He means to programatically generate the geometry in a loop. the data goes into an array on the stack, then it is copied into the vertex buffer
Locking a buffer on your 3D hardware card kills your preformance. It''s important to keep the time of your lock as small as possible. memcpy is the fastes way to update your buffer data. Working in system memory is much faster than working in a locked buffer.

So the fastes way to go is to update your data in systemmem. than copy it all to your buffer (could be any type of data (vertex, texture etc.)



Nathan Vos
http://www.triple-interactive.nl/nathan
Nathan Voshttp://www.triple-interactive.nl/nathan
I think you''re right too.
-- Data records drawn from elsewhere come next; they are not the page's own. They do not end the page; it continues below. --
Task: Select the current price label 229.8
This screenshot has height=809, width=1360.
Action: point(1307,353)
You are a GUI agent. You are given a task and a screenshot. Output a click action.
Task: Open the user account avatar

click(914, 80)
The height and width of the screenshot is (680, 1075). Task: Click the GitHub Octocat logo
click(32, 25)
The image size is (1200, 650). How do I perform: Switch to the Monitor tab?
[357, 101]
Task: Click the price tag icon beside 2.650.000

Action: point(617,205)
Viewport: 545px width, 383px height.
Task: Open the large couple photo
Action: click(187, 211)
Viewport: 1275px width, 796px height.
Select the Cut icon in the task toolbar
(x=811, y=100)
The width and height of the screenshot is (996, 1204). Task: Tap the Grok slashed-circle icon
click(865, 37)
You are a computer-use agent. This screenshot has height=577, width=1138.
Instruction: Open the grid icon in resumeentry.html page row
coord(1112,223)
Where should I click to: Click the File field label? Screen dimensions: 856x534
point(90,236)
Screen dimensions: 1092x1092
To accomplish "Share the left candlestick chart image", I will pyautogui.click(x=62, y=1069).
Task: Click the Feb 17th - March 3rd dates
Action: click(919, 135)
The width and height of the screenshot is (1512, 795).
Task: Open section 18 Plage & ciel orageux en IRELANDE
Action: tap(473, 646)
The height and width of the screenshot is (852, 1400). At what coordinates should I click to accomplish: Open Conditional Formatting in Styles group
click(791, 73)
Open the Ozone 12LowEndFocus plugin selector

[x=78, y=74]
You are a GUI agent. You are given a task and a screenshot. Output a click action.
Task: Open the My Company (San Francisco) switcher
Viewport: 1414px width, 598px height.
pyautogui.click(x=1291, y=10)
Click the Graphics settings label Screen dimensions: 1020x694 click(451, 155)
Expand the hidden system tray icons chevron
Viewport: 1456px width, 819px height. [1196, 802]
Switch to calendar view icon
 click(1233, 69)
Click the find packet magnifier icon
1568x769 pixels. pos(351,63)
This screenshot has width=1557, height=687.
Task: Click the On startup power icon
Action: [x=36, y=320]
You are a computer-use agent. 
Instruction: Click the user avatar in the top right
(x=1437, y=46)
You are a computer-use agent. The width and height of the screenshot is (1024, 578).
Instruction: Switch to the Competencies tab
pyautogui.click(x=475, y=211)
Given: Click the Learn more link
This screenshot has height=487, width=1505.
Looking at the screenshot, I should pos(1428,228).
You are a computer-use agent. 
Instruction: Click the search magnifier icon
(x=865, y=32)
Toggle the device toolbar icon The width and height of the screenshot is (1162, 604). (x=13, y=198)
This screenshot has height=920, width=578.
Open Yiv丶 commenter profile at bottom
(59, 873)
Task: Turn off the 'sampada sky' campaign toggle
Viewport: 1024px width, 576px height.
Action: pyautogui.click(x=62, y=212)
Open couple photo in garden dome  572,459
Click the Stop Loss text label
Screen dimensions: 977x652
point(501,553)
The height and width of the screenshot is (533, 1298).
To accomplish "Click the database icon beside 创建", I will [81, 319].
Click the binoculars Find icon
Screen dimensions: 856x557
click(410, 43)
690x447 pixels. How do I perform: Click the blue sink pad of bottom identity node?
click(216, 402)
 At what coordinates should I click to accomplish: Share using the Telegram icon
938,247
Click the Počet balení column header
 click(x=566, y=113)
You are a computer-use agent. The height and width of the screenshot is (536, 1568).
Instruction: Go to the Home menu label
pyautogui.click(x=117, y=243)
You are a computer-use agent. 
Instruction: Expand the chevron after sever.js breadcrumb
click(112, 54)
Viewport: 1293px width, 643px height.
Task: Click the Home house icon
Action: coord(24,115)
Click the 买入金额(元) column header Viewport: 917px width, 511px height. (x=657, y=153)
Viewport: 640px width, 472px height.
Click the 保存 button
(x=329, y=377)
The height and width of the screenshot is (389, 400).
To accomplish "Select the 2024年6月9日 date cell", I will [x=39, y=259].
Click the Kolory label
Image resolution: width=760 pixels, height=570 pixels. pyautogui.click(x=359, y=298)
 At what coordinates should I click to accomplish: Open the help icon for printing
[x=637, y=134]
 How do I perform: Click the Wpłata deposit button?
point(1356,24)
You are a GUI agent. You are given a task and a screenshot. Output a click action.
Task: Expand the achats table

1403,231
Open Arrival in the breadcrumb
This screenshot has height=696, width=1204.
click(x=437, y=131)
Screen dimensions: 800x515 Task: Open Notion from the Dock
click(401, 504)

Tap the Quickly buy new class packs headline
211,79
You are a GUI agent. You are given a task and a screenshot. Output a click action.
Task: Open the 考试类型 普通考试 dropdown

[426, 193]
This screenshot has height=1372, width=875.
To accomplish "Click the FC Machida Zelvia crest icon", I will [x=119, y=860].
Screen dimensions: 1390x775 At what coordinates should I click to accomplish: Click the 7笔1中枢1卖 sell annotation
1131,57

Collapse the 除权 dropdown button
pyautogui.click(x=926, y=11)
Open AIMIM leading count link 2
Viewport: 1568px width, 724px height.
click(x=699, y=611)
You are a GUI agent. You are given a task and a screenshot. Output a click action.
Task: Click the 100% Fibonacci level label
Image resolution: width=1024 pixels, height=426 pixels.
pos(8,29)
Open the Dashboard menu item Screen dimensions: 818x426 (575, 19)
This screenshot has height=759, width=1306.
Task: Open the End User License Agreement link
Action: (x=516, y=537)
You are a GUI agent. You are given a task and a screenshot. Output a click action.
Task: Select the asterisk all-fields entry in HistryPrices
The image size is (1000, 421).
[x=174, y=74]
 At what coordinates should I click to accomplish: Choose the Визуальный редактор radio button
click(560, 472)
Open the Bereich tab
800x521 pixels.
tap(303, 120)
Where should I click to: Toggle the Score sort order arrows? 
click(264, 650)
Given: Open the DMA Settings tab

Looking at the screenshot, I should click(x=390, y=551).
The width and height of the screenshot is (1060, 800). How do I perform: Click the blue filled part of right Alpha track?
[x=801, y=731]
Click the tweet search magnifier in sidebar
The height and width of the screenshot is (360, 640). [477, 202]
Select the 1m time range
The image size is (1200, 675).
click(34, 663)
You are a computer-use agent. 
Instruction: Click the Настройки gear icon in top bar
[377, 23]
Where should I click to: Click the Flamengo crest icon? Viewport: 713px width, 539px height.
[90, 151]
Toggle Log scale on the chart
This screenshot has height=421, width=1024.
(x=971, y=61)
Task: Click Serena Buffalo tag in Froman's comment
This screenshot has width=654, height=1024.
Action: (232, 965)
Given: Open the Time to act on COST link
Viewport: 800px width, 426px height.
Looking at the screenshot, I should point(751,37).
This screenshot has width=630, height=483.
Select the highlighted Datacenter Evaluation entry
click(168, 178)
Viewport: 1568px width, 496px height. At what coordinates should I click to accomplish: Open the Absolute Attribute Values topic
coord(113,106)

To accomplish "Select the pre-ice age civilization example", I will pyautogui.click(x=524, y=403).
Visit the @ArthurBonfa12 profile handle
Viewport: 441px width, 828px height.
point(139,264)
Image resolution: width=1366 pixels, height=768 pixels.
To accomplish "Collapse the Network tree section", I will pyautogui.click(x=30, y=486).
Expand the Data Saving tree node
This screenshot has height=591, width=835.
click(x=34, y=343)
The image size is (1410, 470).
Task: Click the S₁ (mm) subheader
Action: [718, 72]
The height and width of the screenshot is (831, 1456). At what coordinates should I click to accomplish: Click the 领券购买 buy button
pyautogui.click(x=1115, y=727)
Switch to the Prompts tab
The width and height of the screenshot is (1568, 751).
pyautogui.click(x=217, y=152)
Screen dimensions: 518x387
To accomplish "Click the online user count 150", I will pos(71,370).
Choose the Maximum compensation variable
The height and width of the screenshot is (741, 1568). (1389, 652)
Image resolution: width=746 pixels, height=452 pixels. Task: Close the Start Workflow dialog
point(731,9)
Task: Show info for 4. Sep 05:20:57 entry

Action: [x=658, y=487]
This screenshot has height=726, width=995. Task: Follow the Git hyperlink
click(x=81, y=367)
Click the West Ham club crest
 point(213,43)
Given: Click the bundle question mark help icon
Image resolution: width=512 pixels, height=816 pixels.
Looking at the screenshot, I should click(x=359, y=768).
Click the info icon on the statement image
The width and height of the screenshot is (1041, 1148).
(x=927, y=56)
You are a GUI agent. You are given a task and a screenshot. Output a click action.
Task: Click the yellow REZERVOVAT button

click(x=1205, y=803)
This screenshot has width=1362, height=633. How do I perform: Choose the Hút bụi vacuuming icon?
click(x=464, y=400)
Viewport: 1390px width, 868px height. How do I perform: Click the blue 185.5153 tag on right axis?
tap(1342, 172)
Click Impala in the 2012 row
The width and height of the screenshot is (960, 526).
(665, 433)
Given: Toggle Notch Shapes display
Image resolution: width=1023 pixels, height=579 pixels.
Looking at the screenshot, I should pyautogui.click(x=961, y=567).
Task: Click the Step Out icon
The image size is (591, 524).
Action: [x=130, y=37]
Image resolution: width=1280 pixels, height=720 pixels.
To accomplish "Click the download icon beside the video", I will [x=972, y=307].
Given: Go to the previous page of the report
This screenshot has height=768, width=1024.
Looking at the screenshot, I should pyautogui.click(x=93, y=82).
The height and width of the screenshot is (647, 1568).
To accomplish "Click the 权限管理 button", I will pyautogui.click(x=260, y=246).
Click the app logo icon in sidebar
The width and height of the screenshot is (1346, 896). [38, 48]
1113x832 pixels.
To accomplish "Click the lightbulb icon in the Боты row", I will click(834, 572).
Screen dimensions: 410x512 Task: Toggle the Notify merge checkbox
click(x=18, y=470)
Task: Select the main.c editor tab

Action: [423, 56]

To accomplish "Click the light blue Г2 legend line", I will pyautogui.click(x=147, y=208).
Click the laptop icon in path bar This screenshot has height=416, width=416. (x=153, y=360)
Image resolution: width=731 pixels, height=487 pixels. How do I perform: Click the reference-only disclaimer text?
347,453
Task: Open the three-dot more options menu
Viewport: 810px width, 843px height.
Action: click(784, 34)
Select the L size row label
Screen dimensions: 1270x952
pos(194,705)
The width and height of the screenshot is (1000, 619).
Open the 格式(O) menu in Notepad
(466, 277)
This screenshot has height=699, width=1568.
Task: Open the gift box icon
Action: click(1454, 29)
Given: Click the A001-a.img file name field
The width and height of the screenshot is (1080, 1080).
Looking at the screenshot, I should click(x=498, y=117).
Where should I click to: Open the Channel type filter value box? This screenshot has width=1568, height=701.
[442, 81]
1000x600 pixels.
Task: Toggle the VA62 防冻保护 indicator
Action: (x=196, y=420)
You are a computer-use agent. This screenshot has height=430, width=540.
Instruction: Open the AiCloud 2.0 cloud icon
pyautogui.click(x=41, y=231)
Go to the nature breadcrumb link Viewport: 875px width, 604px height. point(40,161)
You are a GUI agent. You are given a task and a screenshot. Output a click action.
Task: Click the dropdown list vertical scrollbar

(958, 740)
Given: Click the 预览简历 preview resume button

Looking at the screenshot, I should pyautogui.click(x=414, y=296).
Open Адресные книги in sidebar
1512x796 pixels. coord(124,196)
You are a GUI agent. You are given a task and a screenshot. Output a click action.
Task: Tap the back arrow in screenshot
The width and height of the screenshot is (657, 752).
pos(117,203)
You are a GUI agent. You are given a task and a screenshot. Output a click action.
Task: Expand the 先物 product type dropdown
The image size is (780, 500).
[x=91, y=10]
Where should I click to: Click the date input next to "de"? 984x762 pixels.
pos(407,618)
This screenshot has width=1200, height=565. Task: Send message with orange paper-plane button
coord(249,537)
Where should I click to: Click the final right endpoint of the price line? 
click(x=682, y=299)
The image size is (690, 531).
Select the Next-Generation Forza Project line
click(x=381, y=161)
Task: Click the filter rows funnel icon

I''m doing this :

...
- Fill an array with transformed and sorted vertices
- Lock the vertex buffer (wich is "dynamic" and "write only")
- memcpy the array into the vertex buffer
- Unlock the vertex buffer
...

I think it''s right because it''s a lot better than editing directly in the vertex buffer. Also if, for example you draw quads, have a index buffer with always the same values (a static index buffer). The values could be 0, 1, 2, 1, 2, 3 for each quad and your vertex buffer would always contain only quads, but I know, I''m out of subject, sorry...


/* Bullmax */
-------------
Reality has many forms : good and evil, black and white, ying and yang.
/* Bullmax */-------------Reality has many forms : good and evil, black and white, yin and yang.
just be sure the system-memory-array you use is small enough to fit into the level-1 cache (cpu-cache).
keep it under 4k id say and youll be fine.
then memcpy() the whole 4k array to the vertex-buffer.
if your vertex-format is exactly 16 or 24 bytes for example (multiple of 8), you could just use ONE vertex-struct on the stack (declared local) and memcpy() it to the VB, this should be equally in performance.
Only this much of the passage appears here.